Zozan G. ist Mutter von fünf Kindern. Weil ihre 13-jährige Tochter sich politisch engagiert, soll der Mutter das Sorgerecht entzogen werden. In Oberhausen spielt sich ein Präzedenzfall ab, der ein Drohszenario für alle politisch aktiven Mütter darstellt.

Zozan G. aus Oberhausen ist alleinerziehende, berufstätige Mutter von fünf Kindern. Weil ihre 13-jährige Tochter an einer Aktion zur Unterstützung des Hungerstreiks politischer Gefangener gegen die Totalisolation Abdullah Öcalans im März 2019 teilnahm, droht der Mutter der Entzug des Sorgerechts für ihre fünf Kinder im Alter zwischen 15 und vier Jahren durch das Amtsgericht Oberhausen.

„Integriert und gut erzogen“

Zozan G. ist in der kurdischen Bewegung aktiv, sie spricht häufig auf Kundgebungen der Solidaritätsbewegung für Rojava in Duisburg, Oberhausen und Mülheim. Vor allem setzt sie sich für die Belange von Frauen in Kurdistan ein.

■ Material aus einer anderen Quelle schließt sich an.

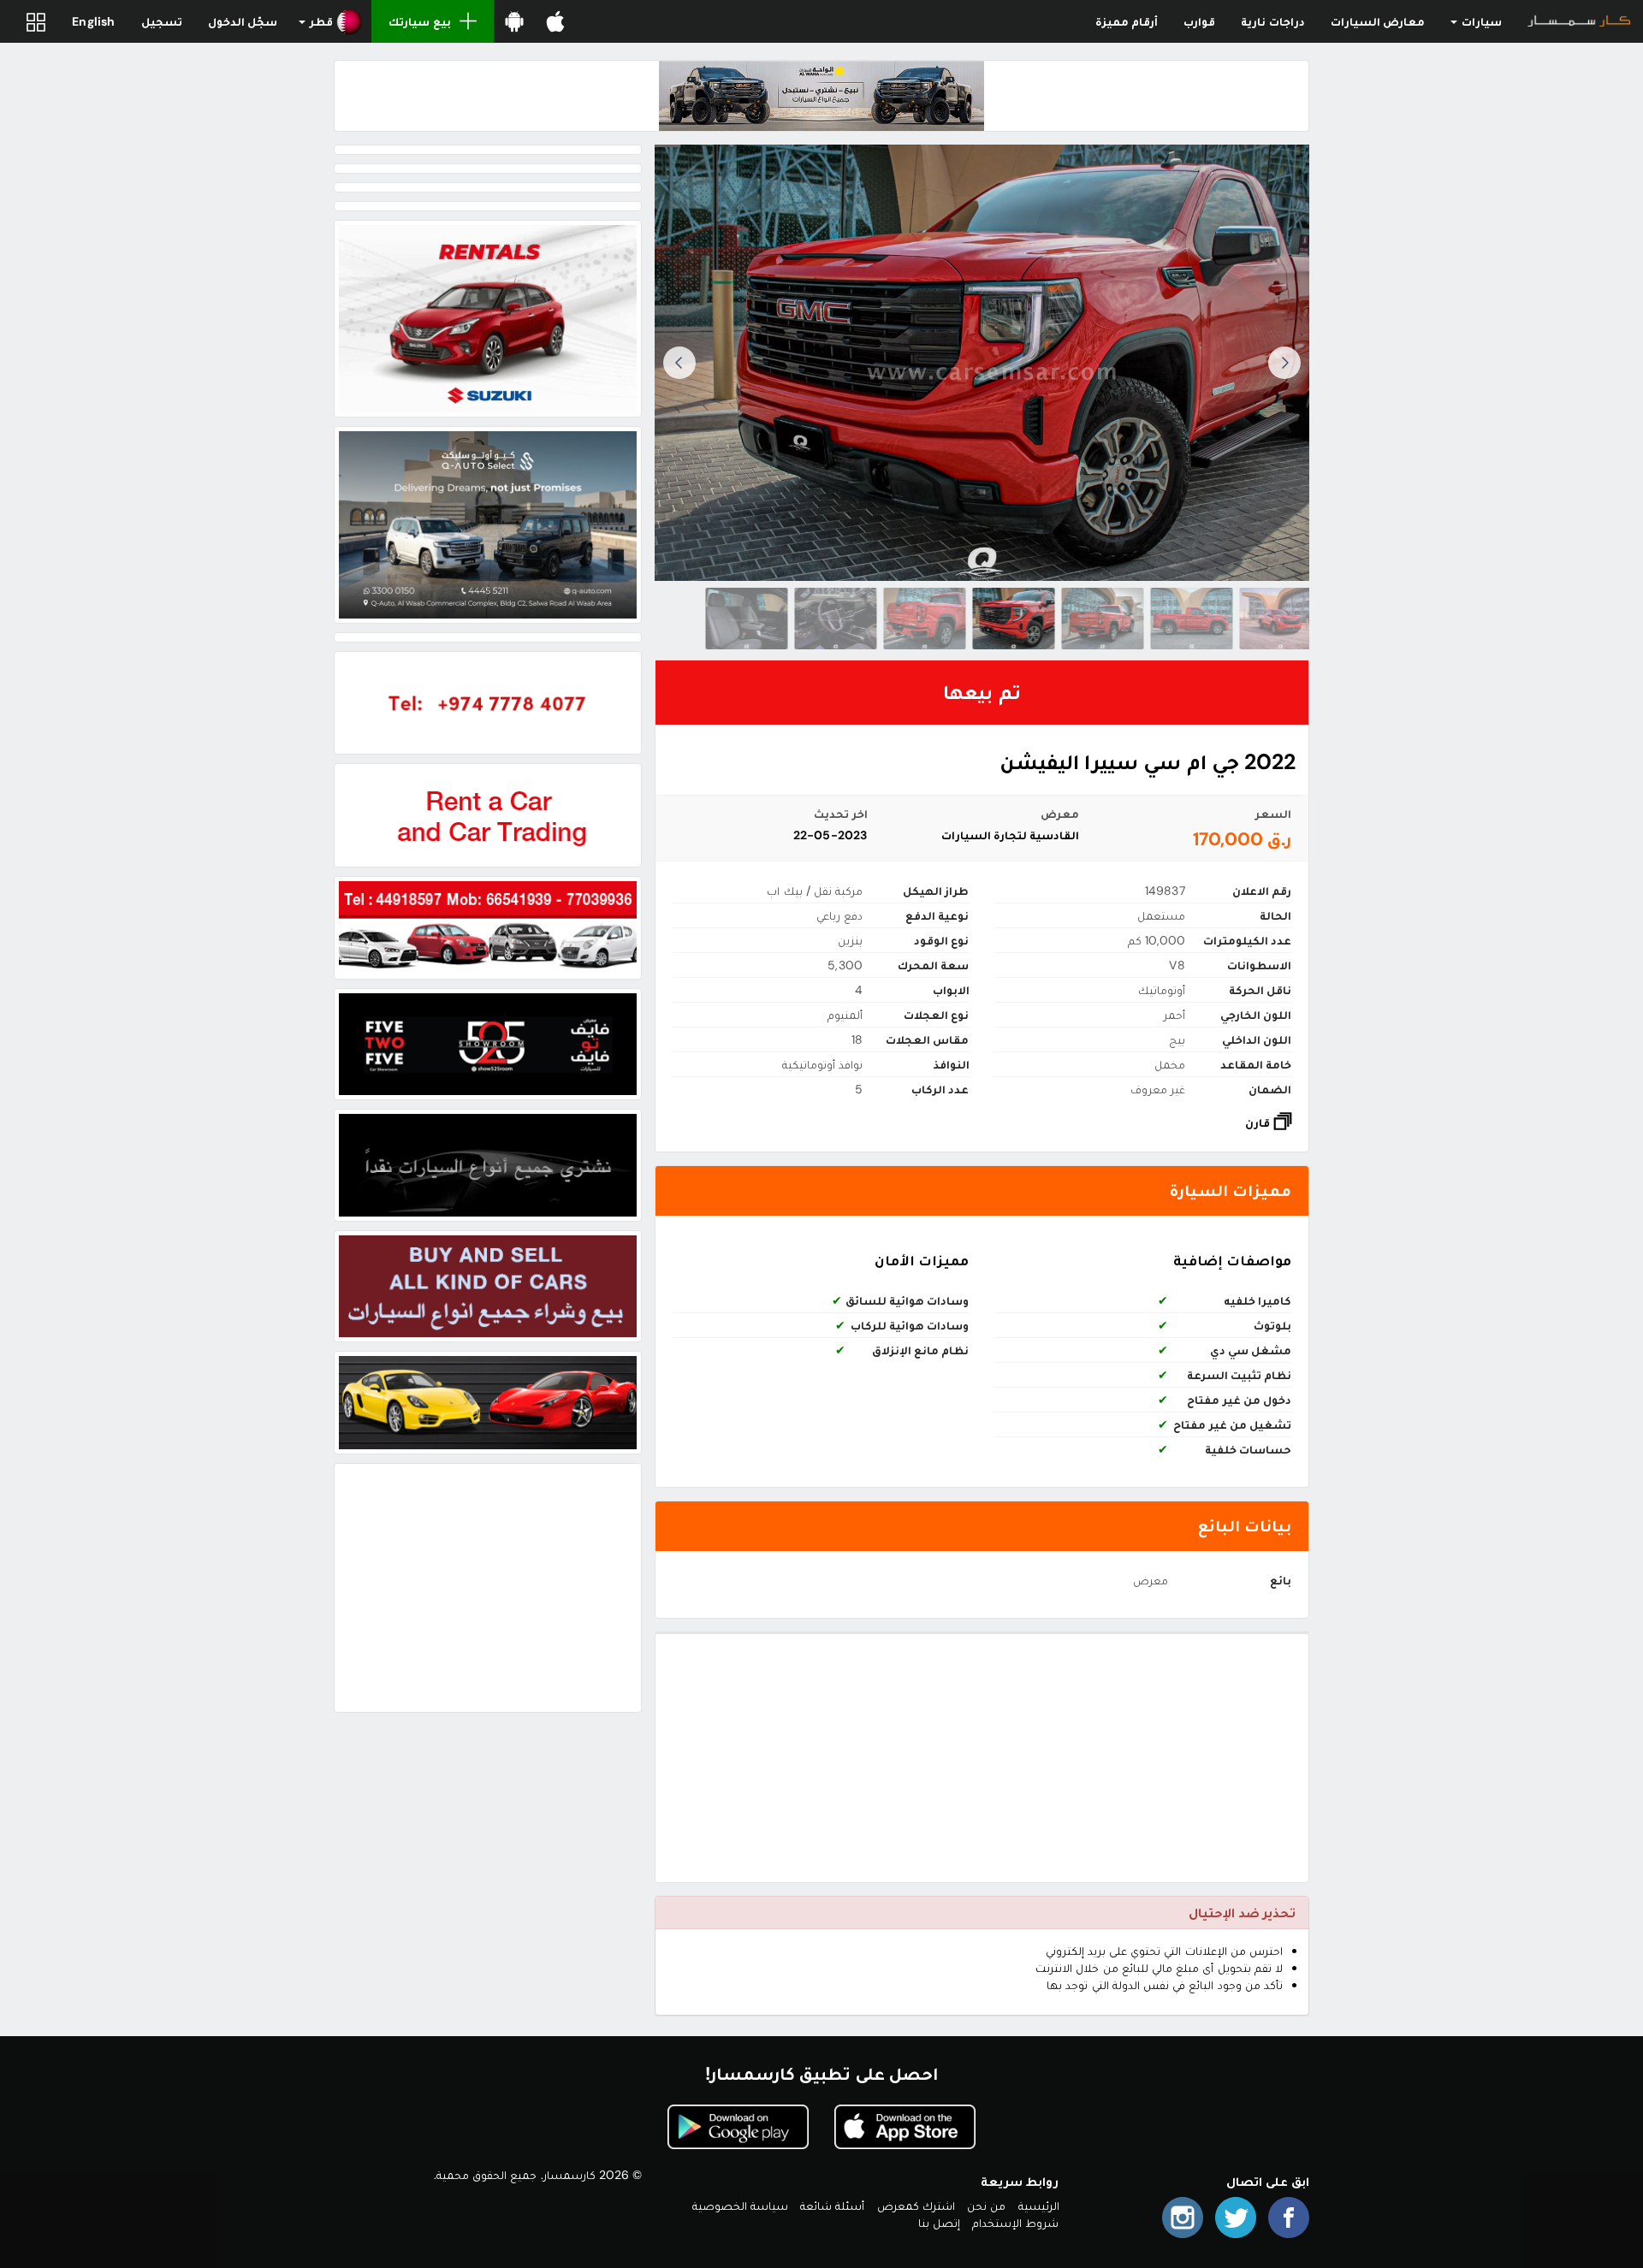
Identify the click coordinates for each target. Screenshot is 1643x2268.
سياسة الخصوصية (740, 2205)
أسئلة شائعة (832, 2205)
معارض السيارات (1378, 21)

Zozan wird vorgeworfen, ihre minderjährigen Kinder mit „PKK-Propaganda zu indoktrinieren“. Offensichtlich hat der Polizeiliche Staatsschutz Düsseldorf, also die politische Polizei, eine Eingabe an das Jugendamt der Stadt Oberhausen gemacht.

„Das Jugendamt ist sogar in meiner Abwesenheit zu mir nach Hause gekommen, um sich alle Zimmer in meiner Wohnung anzusehen, der Kindsvater hat sie hereingelassen. Nach diversen Gesprächen und Erkundungen kam die Vertreterin des Jugendamtes, Frau Merkel, jedoch zu dem Entschluss, dass die Kinder nicht gefährdet sind, ganz im Gegenteil, sie seien integriert und sehr gut erzogen“, berichtet Zozan.

Demokratisches Engagement als Straftat

Zozans Tochter L. ist eine sehr gute Schülerin. Die Akte wurde beim Jugendamt geschlossen, dennoch wurde ein Verfahren eröffnet, vermutlich auf Betreiben von Staats- oder Verfassungsschutz. Hintergrund ist die Teilnahme der 13-jährigen Tochter L. an einer Aktion gegen die Totalisolation Abdullah Öcalans am Düsseldorfer Landtag am 12. März 2019.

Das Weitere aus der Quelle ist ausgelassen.